### WORK REQUIRED:
I'd like the data below restated word for word, with the pictures left out.

### MATERIAL SUPPLIED:
......
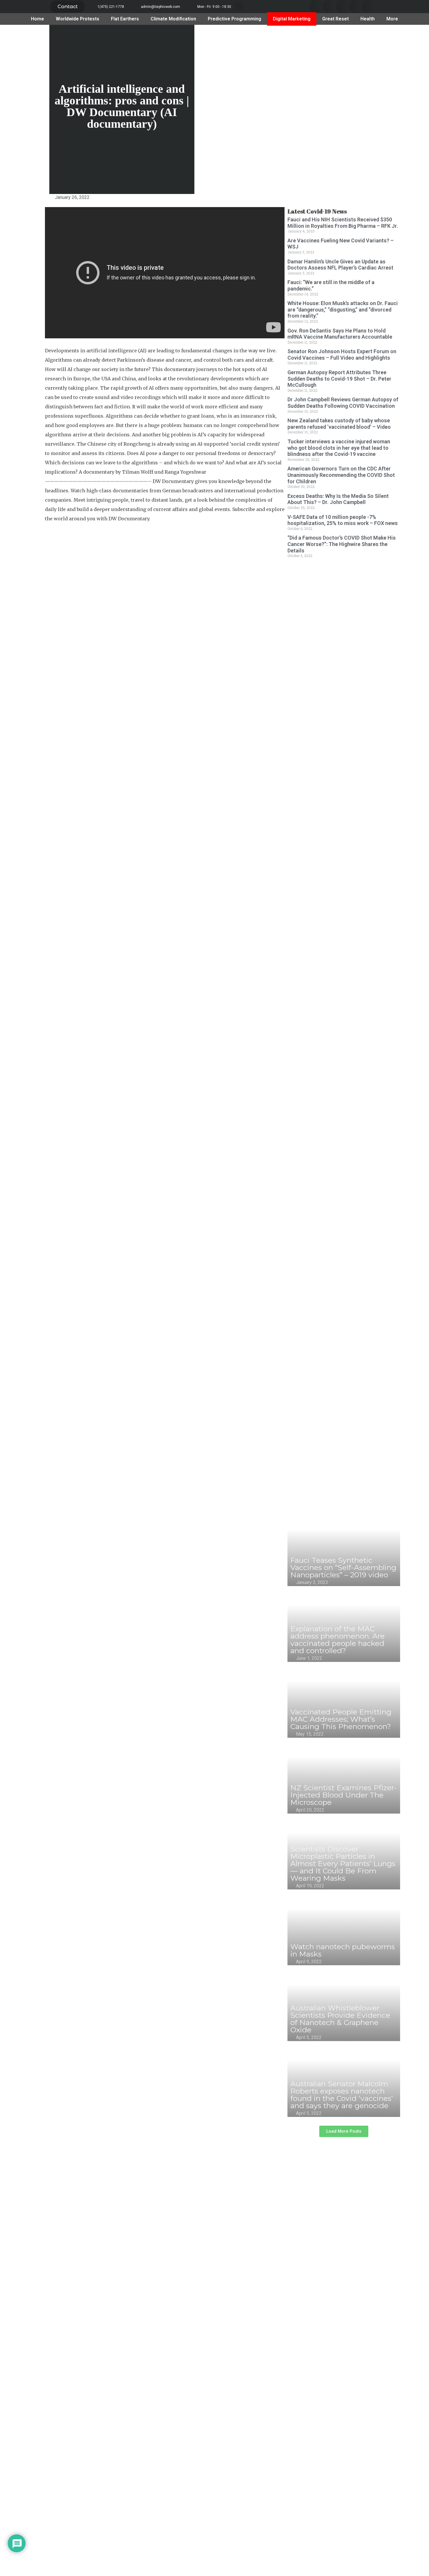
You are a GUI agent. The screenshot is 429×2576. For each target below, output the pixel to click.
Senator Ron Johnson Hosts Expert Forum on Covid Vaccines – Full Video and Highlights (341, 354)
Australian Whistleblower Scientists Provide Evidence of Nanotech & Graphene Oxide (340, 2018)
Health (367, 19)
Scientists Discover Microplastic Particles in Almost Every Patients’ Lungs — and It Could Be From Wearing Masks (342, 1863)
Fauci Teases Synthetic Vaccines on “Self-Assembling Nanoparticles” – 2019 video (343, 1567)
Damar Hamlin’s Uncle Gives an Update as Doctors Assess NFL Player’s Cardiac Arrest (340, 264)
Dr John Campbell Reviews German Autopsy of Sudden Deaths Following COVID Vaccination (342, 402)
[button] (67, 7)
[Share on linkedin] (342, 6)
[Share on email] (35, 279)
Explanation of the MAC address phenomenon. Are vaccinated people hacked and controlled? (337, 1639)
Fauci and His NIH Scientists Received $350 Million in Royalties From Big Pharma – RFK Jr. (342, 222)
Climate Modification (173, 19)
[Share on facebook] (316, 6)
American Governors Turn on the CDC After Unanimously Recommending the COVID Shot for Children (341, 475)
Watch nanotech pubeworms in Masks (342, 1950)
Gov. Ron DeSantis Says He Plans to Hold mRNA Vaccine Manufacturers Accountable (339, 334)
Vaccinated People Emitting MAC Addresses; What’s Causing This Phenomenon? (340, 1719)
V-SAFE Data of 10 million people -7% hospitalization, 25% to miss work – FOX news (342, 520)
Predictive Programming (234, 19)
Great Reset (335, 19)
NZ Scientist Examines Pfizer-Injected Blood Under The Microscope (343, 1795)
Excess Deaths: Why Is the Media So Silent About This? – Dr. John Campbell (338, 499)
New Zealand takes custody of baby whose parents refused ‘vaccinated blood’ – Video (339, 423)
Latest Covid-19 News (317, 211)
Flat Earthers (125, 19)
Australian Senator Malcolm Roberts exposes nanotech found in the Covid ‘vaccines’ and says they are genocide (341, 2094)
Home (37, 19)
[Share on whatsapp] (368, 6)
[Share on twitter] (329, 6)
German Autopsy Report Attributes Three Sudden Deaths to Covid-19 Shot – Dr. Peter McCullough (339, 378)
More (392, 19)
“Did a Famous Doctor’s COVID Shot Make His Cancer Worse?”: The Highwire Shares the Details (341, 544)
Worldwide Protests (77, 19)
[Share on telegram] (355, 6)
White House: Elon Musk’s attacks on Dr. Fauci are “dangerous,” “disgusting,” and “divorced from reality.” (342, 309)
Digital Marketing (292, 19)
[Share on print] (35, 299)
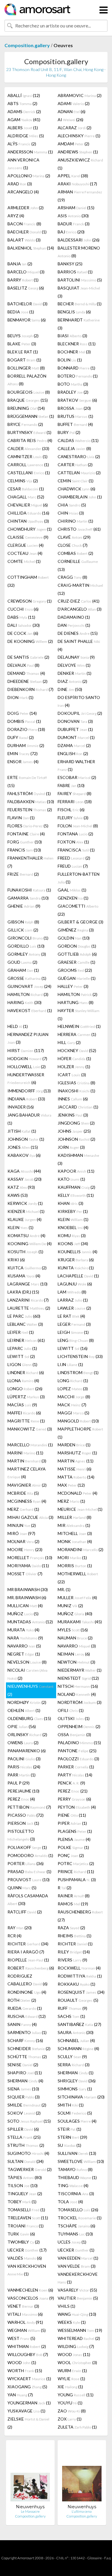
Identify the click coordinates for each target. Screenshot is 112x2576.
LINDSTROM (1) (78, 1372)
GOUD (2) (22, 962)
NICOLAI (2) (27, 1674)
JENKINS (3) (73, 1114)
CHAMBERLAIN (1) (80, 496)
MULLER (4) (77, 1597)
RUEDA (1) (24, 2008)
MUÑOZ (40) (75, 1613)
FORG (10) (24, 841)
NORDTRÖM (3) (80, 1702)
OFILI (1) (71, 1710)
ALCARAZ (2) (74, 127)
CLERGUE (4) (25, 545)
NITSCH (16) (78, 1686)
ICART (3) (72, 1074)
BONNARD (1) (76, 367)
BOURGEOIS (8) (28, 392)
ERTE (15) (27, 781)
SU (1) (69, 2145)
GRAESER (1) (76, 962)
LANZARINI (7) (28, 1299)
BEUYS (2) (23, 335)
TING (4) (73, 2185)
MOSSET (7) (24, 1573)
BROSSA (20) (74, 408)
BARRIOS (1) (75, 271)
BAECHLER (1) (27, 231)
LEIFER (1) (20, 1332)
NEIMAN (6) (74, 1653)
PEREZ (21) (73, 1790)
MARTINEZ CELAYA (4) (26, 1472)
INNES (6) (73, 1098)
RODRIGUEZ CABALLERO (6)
......
### ANSWER FOR THE TASK:
You are a GUI agent. The screenshot is 429×2576. For each target below, output the pixel to click.
Senator Ron Johnson Hosts Expert Forum on Covid Vaccines – Full Video and Highlights (341, 354)
Australian Whistleblower Scientists Provide Evidence of Nanotech & Graphene Oxide (340, 2018)
Health (367, 19)
Scientists Discover Microplastic Particles in Almost Every Patients’ Lungs — and It Could Be From Wearing Masks (342, 1863)
Fauci Teases Synthetic Vaccines on “Self-Assembling Nanoparticles” – 2019 video (343, 1567)
Damar Hamlin’s Uncle Gives an Update as Doctors Assess NFL Player’s Cardiac Arrest (340, 264)
Dr John Campbell Reviews German Autopsy of Sudden Deaths Following COVID Vaccination (342, 402)
[button] (67, 7)
[Share on linkedin] (342, 6)
[Share on email] (35, 279)
Explanation of the MAC address phenomenon. Are vaccinated people hacked and controlled? (337, 1639)
Fauci and His NIH Scientists Received $350 Million in Royalties From Big Pharma – RFK Jr. (342, 222)
Climate Modification (173, 19)
[Share on facebook] (316, 6)
American Governors Turn on the CDC After Unanimously Recommending the COVID Shot for Children (341, 475)
Watch nanotech pubeworms in Masks (342, 1950)
Gov. Ron DeSantis Says He Plans to Hold mRNA Vaccine Manufacturers Accountable (339, 334)
Vaccinated People Emitting MAC Addresses; What’s Causing This Phenomenon? (340, 1719)
V-SAFE Data of 10 million people -7% hospitalization, 25% to miss work – FOX news (342, 520)
Predictive Programming (234, 19)
Great Reset (335, 19)
NZ Scientist Examines Pfizer-Injected Blood Under The Microscope (343, 1795)
Excess Deaths: Why Is the Media So Silent About This? – Dr. John Campbell (338, 499)
New Zealand takes custody of baby whose parents refused ‘vaccinated blood’ – Video (339, 423)
Latest Covid-19 News (317, 211)
Flat Earthers (125, 19)
Australian Senator Malcolm Roberts exposes nanotech found in the Covid ‘vaccines’ and says they are genocide (341, 2094)
Home (37, 19)
[Share on whatsapp] (368, 6)
[Share on twitter] (329, 6)
German Autopsy Report Attributes Three Sudden Deaths to Covid-19 Shot – Dr. Peter McCullough (339, 378)
More (392, 19)
“Did a Famous Doctor’s COVID Shot Make His Cancer Worse?”: The Highwire Shares the Details (341, 544)
Worldwide Protests (77, 19)
[Share on telegram] (355, 6)
White House: Elon Musk’s attacks on Dr. Fauci are “dangerous,” “disgusting,” and “divorced from reality.” (342, 309)
Digital Marketing (292, 19)
[Share on print] (35, 299)
Identify the click coordinates for each target. Screenshot is 112x2576.
LINDSTROM (1) (78, 1372)
GOUD (2) (22, 962)
NICOLAI (2) (27, 1674)
JENKINS (3) (73, 1114)
CHAMBERLAIN (1) (80, 496)
MULLER (4) (77, 1597)
RUEDA (1) (24, 2008)
MUÑOZ (40) (75, 1613)
FORG (10) (24, 841)
NORDTRÖM (3) (80, 1702)
OFILI (1) (71, 1710)
ALCARAZ (2) (74, 127)
CLERGUE (4) (25, 545)
NITSCH (16) (78, 1686)
ICART (3) (72, 1074)
BONNARD (1) (76, 367)
BOURGEOIS (8) (28, 392)
ERTE (15) (27, 781)
SU (1) (69, 2145)
GRAESER (1) (76, 962)
LANZARINI (7) (28, 1299)
BEUYS (2) (23, 335)
TING (4) (73, 2185)
MOSSET (7) (24, 1573)
BROSSA (20) (74, 408)
BARRIOS (1) (75, 271)
BAECHLER (1) (27, 231)
LEIFER (1) (20, 1332)
NEIMAN (6) (74, 1653)
PEREZ (21) (73, 1790)
MARTINEZ CELAYA (4) (26, 1472)
INNES (6) (73, 1098)
RODRIGUEZ CABALLERO (6)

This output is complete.